While modeling a dynamical system, the choice of a proper semantics is critical for the relevance of the subsequent analysis of the dynamics. The works presented in this paper aim to widen the possibilities offered to a system designer in the learning phase. Until now, the systems that the LFIT framework handles were restricted to synchronous deterministic dynamics. However, many other dynamics exist in the field of logical modeling, in particular the asynchronous and generalized semantics which are of deep interest to model biological systems. In this paper, we proposed a modeling of memory-less multi-valued dynamic systems in the form of annotated logic programs and a first algorithm, GULA, that learns optimal programs for a wide range of semantics (see Theorem 1) including notably the asynchronous and generalized semantics. But the semantics need to be assumed to use the learned model, in order to produce predictions for example. Our second proposition is a new approach that makes a decisive step in the full automation of logical learning of models directly from time series, e.g., gene expression measurements along time (whose intrinsic semantics is unknown or even changeable). The Synchronizer algorithm that we proposed is able to learn a whole system dynamics, including its semantics, in the form of a single propositional logic program. This logic program explains the behavior of the system in the form of human readable propositional logic rules, as well as, be able to reproduce the behavior of the observed system without the need of knowing its semantics. Furthermore, the semantics can be explained, without any previous assumption, in the form of human readable rules inside the logic program.
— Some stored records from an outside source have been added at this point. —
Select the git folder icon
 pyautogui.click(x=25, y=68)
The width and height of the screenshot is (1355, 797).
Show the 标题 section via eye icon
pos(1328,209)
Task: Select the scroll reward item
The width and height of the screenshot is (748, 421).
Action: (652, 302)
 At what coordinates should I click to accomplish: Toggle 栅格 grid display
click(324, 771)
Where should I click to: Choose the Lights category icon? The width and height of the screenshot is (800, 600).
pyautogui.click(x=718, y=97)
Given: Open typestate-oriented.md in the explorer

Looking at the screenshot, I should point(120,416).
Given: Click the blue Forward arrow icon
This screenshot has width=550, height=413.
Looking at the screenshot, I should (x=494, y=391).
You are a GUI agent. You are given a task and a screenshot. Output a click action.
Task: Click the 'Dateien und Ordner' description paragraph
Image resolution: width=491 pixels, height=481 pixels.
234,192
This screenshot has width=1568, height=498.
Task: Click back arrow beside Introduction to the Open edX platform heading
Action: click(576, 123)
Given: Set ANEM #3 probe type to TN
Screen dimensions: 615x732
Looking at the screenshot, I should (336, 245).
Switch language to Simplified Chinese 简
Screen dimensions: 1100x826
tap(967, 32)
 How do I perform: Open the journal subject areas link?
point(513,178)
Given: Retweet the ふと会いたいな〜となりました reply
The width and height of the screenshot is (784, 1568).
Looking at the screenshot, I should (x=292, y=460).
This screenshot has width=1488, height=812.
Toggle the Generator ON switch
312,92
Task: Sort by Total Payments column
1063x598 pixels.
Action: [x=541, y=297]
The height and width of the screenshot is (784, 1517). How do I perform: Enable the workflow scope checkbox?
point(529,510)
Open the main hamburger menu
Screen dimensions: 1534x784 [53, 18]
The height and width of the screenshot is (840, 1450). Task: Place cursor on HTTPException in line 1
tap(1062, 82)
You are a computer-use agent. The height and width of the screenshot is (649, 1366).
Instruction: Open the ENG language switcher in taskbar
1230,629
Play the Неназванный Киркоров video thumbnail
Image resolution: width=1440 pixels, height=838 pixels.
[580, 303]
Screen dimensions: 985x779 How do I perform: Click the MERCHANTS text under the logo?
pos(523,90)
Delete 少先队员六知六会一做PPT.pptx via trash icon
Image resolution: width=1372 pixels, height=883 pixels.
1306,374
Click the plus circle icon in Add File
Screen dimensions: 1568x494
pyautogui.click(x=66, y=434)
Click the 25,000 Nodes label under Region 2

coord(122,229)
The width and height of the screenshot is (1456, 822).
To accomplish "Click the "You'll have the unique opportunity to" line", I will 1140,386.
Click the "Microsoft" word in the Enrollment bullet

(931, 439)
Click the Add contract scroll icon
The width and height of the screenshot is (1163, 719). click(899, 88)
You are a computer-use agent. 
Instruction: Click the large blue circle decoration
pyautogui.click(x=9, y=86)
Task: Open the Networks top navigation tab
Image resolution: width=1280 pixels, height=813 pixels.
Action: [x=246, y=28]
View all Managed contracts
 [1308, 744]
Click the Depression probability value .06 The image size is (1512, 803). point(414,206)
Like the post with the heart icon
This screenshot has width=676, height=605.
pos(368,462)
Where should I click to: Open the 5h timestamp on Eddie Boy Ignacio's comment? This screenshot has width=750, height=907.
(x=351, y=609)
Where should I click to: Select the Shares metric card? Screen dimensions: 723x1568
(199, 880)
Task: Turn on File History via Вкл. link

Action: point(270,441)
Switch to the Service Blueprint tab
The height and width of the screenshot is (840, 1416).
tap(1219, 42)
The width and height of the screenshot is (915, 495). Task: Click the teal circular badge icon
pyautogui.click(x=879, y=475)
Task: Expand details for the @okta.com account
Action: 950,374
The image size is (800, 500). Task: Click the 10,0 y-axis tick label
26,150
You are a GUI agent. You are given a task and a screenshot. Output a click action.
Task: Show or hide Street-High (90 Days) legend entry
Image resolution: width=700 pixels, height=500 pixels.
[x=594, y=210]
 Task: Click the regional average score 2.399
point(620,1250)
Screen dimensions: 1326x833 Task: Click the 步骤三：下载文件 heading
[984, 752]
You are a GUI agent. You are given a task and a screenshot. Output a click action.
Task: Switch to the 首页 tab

This provides a precious output when dealing with real-life data coming from, e.g., biology. Typically, time series data capturing protein (i.e., gene) expressions come without any assumption on the most appropriate semantics to capture the relevant dynamical behaviors of the system. The methods introduced in this paper generate a readable view of the relationships between the different biological components at stake. GULA can be used when biological collaborators provide partial observations (as shown by our experiments), for example when addressing gene regulatory networks. Meanwhile the Synchronizer algorithm is of interest for systems with the full set of observations, e.g., when refining a model that was manually built by experts.

We took care to show the benefits of our approach on several benchmarks. While systems with ten components are able to capture the behavior of complex biological systems, we exhibit that our implementation is scalable to systems up to 10 components on a computer as simple as a single-core computer with a 1000 seconds time-out. Further work will consist in a practical use of our method on open problems coming from systems biology.

An approximate version of the method is a necessity to tackle large systems and is under development (Ribeiro et al., 2020). In addition, lack of observations and noise handling is also an issue when working with biological data. Data science methodologies and deep learning techniques can then be good candidates to tackle this challenge.

The combination of such techniques to improve our method may be of prime interest to tackle real data.